SOUND EMOTION MAPPING USING DEEP LEARNING

Sound Emotion Mapping Using Deep Learning

Dr. Sachin Vasant Chaudhari ¹, Sadhana Sargam ², Harsimrat Kandhari ³, Madhur Taneja ⁴, Sourav Panda ⁵, Dr. L. Sujihelen ⁶

¹Department of Electronics and Computer Engineering, Sanjivani College of Engineering, Kopargaon, Ahmednagar, Maharashtra, India

²Assistant Professor, School of Business Management, Noida international University, Noida, Uttar Pradesh, India

³Chitkara Centre for Research and Development, Chitkara University, Himachal Pradesh, Solan, India

⁴Centre of Research Impact and Outcome, Chitkara University, Rajpura, Punjab, India

⁵Assistant Professor, Department of Film, Parul Institute of Design, Parul University, Vadodara, Gujarat, India

⁶Associate Professor, Department of Computer Science and Engineering, Sathyabama Institute of Science and Technology, Chennai, Tamil Nadu, India

		ABSTRACT
		Emotion recognition from sound is an important area of affective computing where machines can use vocal cues as an indication of human emotions for empathic and adaptive interactions.
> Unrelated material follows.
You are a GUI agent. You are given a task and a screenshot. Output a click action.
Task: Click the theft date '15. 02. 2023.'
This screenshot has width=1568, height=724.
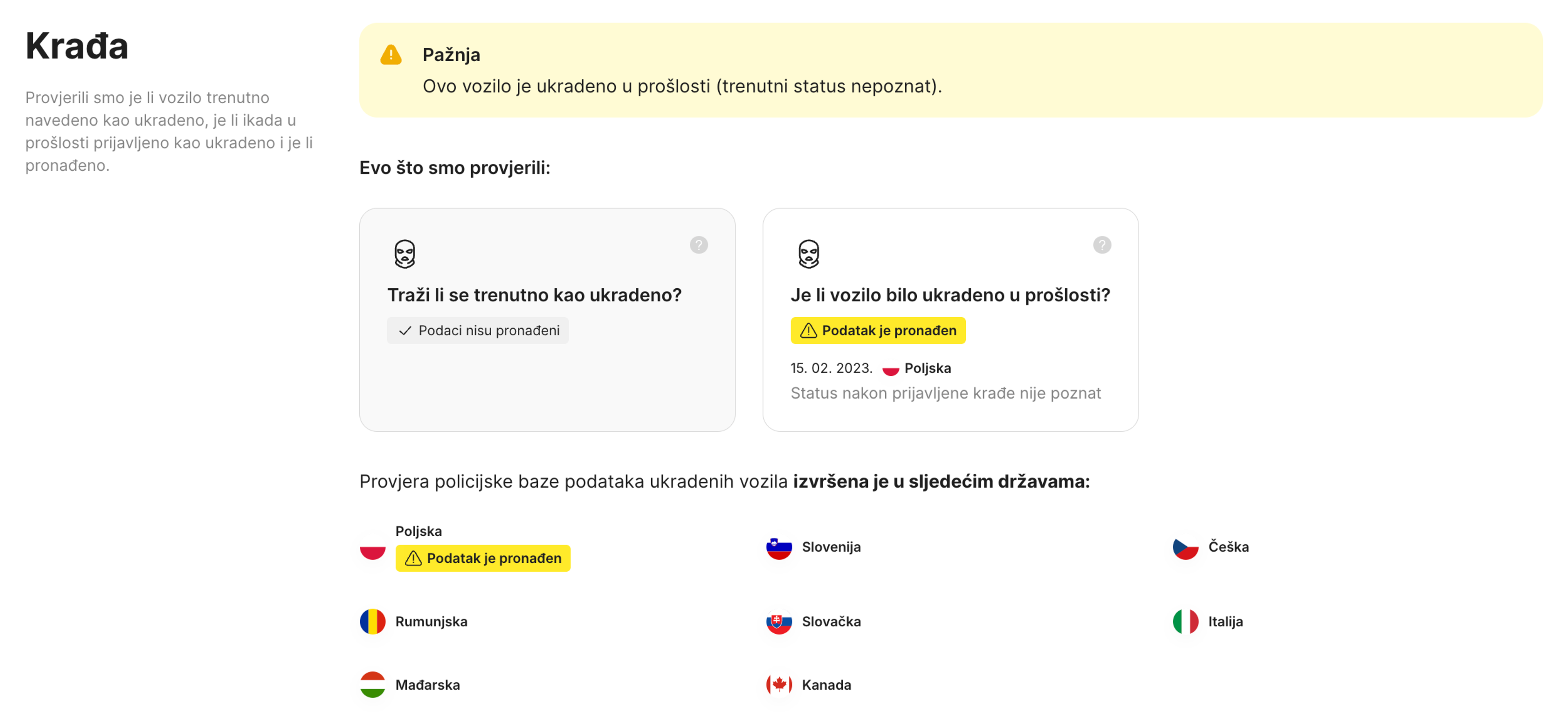(x=831, y=368)
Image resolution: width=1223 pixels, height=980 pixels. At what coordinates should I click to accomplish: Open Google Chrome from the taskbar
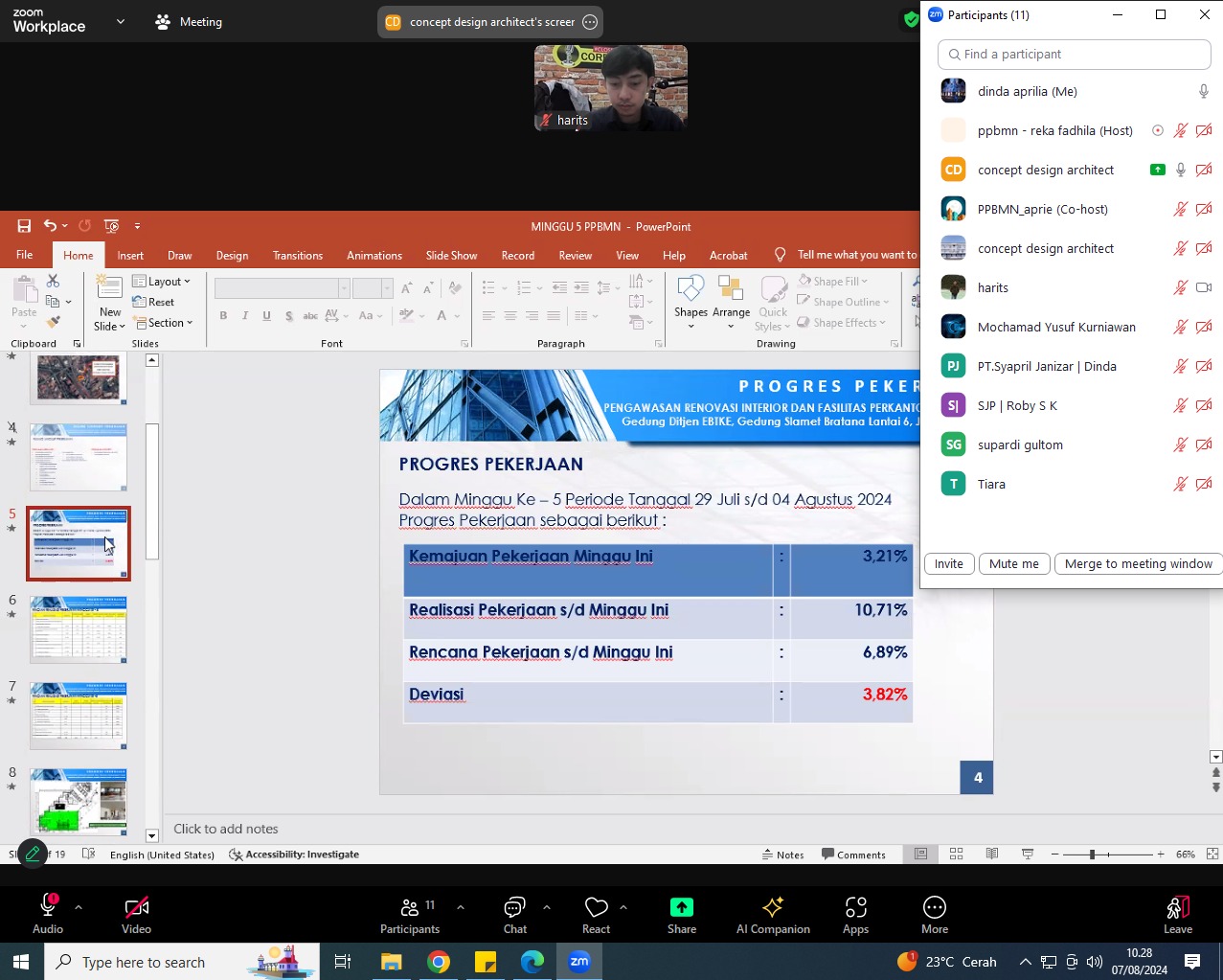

Traditional methods based on handcrafted acoustic features like MFCCs and LPC are restricted in terms of nonlinear and context-dependent emotional dynamics and mostly suffer from speaker and recording condition variations. To solve these issues, in this study the deep learning-based sound emotion mapping framework based on the combination of Convolutional Neural Networks (CNNs) for the spatial feature extraction and Long Short-Term Memory (LSTMs) for the temporal modeling has been proposed. CNN layers detect spectrogram patterns of the log-mel spectrograms and prosodic cues whereas LSTMs detect the transitions in emotions sequentially resulting in a powerful end-to-end system which does not require manual feature design. Using RAVDESS and Berlin EMO-DB testing datasets, the proposed CNN-LSTM model obtained an accuracy of 93.2% and 91.4% respectively over performing SVM and CNN-only baselines. Attention-weight visualization showed that the model attention is concentrated on the mid-frequency region, which is in line with the psychoacoustic theories of emotional prosody.
Received 24 January 2025 Accepted 19 April 2025 Published 10 December 2025 Corresponding Author Dr. Sachin Vasant Chaudhari, chaudharisachinece@sanjivani.org.in DOI 10.29121/shodhkosh.v6.i1s.2025.6625 Funding: This research received no specific grant from any funding agency in the public, commercial, or not-for-profit sectors. Copyright: © 2025 The Author(s). This work is licensed under a Creative Commons Attribution 4.0 International License. With the license CC-BY, authors retain the copyright, allowing anyone to download, reuse, re-print, modify, distribute, and/or copy their contribution. The work must be properly attributed to its author.
		Keywords: Affective Computing, Emotion Recognition, CNN–LSTM, Audio Processing, Deep Learning, Speech Analysis, Temporal Modeling, Log-Mel Features

1. INTRODUCTION

Human communication is a multimodal form of expression, involving the linguistic content, the prosodic aspects of the voice and the non-verbal signals that convey complex affective state expression. Among those, speech prosody (including pitch, loudness, tempo, and timbre), is one of the primary channels that convey emotions Scherer (2003). The ability of computational systems to decode such prosodic information is a critical step to natural and emotionally intelligent interaction between humans and machines. Applications of sound-based emotion recognition include many fields such as adaptive dialogue technology, assistive robotics, automobile driver monitoring, as well as psychological evaluation. Principally, the case of SEM can be formulated as the learning of mapping function between acoustic patterns x(t)x(t)x(t) extracted from audio signal sequences, to emotional states y. This process involves the capturing of subtle temporal modulations, nonlinear correlations and spectral transitions that distinguish one emotion from another Al-Talabani and Al-Jubouri (2021). However, the successful mapping is problematic because of the inter-speaker variability, intra-class overlap, environmental interference and the dependence on the language. Early attempts in this field mainly made use of hand-engineered representations of the scene, and conventional machine learning classifiers. For example, models trained on MFCCs, pitch and energy parameters with Support Vector Machines, k Nearest Neighbour or Gaussian Mixture Models respectively gave satisfactory results under controlled conditions but degraded when trained on unseen speakers or noise De et al. (2023),Zhang et al. (2021).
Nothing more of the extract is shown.